VMware Horizon Client

VMware Horizon Server info-disclosure via internal net config
CVE-2023-34038 5.3 - Medium - August 04, 2023

VMware Horizon Server contains an information disclosure vulnerability. A malicious actor with network access may be able to access information relating to the internal network configuration.

VMware Horizon HTTP Smuggling Vulnerability (CVE-2023-34037)
CVE-2023-34037 5.3 - Medium - August 04, 2023

VMware Horizon Server contains a HTTP request smuggling vulnerability. A malicious actor with network access may be able to perform HTTP smuggle requests.

HTTP Request Smuggling

VMware Fusion (11.x before 11.5.2)
CVE-2020-3950 7.8 - High - March 17, 2020

VMware Fusion (11.x before 11.5.2), VMware Remote Console for Mac (11.x and prior before 11.0.1) and Horizon Client for Mac (5.x and prior before 5.4.0) contain a privilege escalation vulnerability due to improper use of setuid binaries. Successful exploitation of this issue may allow attackers with normal user privileges to escalate their privileges to root on the system where Fusion, VMRC or Horizon Client is installed.

Improper Privilege Management

VMware Horizon 6 (6.x.x before 6.2.7)
CVE-2018-6970 - August 13, 2018

VMware Horizon 6 (6.x.x before 6.2.7), Horizon 7 (7.x.x before 7.5.1), and Horizon Client (4.x.x and prior before 4.8.1) contain an out-of-bounds read vulnerability in the Message Framework library. Successfully exploiting this issue may allow a less-privileged user to leak information from a privileged process running on a system where Horizon Connection Server, Horizon Agent or Horizon Client are installed. Note: This issue doesn't apply to Horizon 6, 7 Agents installed on Linux systems or Horizon Clients installed on non-Windows systems.

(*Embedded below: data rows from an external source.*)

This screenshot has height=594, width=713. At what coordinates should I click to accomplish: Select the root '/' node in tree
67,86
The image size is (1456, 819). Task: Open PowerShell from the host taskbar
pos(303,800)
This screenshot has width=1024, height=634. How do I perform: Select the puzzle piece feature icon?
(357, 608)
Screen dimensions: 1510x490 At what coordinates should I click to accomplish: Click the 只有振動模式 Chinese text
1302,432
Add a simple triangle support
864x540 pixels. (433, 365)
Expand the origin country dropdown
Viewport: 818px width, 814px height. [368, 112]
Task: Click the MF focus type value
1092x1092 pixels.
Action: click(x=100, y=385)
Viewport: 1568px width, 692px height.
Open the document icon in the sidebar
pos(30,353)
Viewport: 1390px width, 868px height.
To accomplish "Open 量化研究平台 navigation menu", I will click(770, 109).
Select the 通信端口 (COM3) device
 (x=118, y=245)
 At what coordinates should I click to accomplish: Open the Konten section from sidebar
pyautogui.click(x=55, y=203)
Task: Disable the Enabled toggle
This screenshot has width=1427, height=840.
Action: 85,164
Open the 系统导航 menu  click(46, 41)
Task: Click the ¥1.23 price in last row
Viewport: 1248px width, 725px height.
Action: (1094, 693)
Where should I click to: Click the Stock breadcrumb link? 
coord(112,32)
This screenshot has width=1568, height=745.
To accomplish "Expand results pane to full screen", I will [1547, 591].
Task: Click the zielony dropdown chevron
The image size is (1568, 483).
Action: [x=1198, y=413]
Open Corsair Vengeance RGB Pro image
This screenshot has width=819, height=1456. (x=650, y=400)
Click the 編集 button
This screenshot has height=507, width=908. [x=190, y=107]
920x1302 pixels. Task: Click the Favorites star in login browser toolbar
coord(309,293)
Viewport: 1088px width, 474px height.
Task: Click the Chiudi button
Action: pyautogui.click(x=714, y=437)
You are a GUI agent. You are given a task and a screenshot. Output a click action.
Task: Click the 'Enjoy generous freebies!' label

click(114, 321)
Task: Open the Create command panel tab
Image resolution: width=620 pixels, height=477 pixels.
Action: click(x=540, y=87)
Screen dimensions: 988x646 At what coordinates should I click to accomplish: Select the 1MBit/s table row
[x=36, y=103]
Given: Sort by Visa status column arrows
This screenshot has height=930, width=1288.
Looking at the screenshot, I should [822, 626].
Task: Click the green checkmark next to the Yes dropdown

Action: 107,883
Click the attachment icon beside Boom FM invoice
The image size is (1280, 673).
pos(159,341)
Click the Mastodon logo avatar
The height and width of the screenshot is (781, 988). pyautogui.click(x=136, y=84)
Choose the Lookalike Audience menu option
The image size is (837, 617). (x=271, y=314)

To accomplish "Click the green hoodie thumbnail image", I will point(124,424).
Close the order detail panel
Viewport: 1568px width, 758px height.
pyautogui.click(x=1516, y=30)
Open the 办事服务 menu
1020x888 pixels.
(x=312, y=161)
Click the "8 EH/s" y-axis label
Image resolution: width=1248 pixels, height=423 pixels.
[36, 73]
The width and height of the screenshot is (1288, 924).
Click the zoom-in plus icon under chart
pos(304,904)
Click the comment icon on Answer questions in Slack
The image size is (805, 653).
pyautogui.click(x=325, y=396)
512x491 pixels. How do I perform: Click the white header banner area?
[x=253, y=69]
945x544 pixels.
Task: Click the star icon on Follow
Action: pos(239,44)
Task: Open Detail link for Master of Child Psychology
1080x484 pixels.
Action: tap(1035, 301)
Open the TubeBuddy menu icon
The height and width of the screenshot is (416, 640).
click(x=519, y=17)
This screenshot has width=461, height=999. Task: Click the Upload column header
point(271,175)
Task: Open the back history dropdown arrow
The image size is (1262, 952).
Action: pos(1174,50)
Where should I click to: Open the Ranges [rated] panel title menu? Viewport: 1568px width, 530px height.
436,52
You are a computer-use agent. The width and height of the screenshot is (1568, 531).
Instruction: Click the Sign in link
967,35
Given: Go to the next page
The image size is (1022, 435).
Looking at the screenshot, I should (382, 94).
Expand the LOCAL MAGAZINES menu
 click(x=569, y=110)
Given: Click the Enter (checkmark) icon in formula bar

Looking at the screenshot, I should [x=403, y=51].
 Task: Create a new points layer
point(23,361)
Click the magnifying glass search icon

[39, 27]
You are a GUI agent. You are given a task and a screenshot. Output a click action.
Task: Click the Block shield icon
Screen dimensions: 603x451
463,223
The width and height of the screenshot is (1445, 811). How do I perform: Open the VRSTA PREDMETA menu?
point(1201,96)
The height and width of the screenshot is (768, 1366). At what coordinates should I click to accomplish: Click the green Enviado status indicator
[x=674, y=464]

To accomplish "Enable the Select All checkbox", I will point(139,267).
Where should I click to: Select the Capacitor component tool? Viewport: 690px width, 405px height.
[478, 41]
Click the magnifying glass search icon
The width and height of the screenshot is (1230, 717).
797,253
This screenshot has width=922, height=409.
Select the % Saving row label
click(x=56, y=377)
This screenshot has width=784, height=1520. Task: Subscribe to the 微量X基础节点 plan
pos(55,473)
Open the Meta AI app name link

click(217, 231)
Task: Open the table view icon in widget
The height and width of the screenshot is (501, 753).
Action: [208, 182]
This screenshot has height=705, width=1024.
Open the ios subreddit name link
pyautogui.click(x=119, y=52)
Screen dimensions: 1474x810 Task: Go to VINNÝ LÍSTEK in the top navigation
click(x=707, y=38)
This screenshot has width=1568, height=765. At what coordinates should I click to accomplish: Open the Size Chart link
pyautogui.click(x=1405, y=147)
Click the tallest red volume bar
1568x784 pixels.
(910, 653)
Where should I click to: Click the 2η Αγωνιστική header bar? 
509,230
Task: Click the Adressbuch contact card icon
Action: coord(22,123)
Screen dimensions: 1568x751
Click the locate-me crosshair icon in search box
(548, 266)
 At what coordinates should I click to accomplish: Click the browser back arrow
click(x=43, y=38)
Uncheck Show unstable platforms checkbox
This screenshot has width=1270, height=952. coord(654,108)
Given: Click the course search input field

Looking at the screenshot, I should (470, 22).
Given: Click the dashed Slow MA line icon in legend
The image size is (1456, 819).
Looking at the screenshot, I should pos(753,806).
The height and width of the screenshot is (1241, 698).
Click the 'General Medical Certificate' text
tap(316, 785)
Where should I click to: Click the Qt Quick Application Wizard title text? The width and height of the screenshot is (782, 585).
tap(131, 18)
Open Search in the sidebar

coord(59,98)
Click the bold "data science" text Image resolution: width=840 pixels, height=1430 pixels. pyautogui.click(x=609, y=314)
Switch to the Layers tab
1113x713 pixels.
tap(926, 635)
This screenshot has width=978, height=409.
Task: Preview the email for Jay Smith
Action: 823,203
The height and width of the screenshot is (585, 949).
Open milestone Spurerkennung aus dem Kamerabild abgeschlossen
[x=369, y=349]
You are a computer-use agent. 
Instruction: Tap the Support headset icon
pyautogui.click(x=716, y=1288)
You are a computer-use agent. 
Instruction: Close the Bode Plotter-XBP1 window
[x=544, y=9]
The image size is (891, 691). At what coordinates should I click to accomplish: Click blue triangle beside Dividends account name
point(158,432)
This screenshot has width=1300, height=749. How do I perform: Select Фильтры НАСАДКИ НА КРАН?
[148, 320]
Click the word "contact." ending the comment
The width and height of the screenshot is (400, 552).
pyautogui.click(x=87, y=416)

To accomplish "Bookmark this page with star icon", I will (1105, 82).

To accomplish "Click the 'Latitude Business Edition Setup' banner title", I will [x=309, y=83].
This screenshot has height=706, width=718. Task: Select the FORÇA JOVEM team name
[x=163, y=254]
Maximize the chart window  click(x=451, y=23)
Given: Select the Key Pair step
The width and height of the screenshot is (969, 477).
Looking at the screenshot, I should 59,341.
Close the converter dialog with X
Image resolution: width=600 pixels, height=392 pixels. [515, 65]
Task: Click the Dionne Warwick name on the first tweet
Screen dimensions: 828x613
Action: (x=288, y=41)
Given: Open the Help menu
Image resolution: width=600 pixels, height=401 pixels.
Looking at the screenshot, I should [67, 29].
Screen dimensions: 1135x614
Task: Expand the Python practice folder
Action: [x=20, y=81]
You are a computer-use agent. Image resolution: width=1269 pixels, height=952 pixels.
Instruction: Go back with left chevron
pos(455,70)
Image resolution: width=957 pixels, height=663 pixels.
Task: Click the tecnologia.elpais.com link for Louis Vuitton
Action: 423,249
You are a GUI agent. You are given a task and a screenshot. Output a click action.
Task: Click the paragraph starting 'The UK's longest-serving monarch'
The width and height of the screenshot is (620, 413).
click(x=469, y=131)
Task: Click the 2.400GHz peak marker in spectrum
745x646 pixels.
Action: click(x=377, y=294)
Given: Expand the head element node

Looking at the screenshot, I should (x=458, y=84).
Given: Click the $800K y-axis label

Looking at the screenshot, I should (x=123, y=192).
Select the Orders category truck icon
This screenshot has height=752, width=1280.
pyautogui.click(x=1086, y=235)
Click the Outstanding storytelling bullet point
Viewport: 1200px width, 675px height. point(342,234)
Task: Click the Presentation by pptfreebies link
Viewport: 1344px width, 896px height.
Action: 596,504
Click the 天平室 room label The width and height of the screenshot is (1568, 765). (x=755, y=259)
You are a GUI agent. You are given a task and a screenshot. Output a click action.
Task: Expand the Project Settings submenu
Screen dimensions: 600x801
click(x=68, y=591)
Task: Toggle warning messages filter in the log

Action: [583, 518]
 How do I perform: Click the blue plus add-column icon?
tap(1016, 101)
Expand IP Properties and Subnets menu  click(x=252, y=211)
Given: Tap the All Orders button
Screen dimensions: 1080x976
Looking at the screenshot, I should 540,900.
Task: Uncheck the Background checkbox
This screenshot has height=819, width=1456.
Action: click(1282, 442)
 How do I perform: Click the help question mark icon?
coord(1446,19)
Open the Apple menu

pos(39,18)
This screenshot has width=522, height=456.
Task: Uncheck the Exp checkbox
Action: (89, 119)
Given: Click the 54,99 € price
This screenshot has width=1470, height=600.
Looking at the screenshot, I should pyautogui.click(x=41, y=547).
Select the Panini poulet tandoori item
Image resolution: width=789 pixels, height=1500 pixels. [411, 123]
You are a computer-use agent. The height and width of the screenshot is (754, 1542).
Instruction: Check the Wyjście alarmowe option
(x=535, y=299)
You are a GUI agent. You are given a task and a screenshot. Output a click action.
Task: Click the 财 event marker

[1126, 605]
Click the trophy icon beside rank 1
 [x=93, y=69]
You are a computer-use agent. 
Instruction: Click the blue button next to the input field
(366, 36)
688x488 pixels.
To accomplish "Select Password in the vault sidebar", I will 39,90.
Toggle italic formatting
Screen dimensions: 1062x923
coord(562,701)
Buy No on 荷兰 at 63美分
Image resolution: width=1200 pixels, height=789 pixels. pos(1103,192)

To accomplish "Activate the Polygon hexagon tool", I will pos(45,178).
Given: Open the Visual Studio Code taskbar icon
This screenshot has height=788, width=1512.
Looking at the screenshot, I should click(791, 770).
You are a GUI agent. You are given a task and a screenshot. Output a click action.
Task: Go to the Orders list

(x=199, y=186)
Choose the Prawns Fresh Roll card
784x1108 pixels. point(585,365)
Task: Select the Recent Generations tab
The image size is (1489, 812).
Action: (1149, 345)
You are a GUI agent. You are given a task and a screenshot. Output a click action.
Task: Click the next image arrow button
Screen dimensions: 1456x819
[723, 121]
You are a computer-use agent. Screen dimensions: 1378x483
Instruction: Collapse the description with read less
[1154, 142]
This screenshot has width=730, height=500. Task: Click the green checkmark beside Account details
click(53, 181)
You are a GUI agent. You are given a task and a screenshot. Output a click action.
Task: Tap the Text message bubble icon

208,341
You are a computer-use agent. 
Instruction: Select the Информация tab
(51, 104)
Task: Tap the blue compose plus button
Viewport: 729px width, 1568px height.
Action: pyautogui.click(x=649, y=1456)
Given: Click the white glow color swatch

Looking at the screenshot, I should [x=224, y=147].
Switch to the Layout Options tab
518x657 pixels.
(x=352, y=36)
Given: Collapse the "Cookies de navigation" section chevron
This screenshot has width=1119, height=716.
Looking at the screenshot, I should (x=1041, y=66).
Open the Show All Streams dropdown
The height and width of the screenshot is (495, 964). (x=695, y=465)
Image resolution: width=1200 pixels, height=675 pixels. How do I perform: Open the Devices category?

VMware Horizon Client for Linux (4.x before 4.8.0 and prior) contains a local privilege escalation vulnerability due to insecure usage of SUID binary
CVE-2018-6964 - May 29, 2018

VMware Horizon Client for Linux (4.x before 4.8.0 and prior) contains a local privilege escalation vulnerability due to insecure usage of SUID binary. Successful exploitation of this issue may allow unprivileged users to escalate their privileges to root on a Linux machine where Horizon Client is installed.

VMware Workstation (14.x before 14.1.0 and 12.x) and Horizon View Client (4.x before 4.7.0) contain an out-of-bounds read vulnerability in TPView.dll
CVE-2017-4948 - January 05, 2018

VMware Workstation (14.x before 14.1.0 and 12.x) and Horizon View Client (4.x before 4.7.0) contain an out-of-bounds read vulnerability in TPView.dll. On Workstation, this issue in conjunction with other bugs may allow a guest to leak information from host or may allow for a Denial of Service on the Windows OS that runs Workstation. In the case of a Horizon View Client, this issue in conjunction with other bugs may allow a View desktop to leak information from host or may allow for a Denial of Service on the Windows OS that runs the Horizon View Client. Exploitation is only possible if virtual printing has been enabled. This feature is not enabled by default on Workstation but it is enabled by default on Horizon View.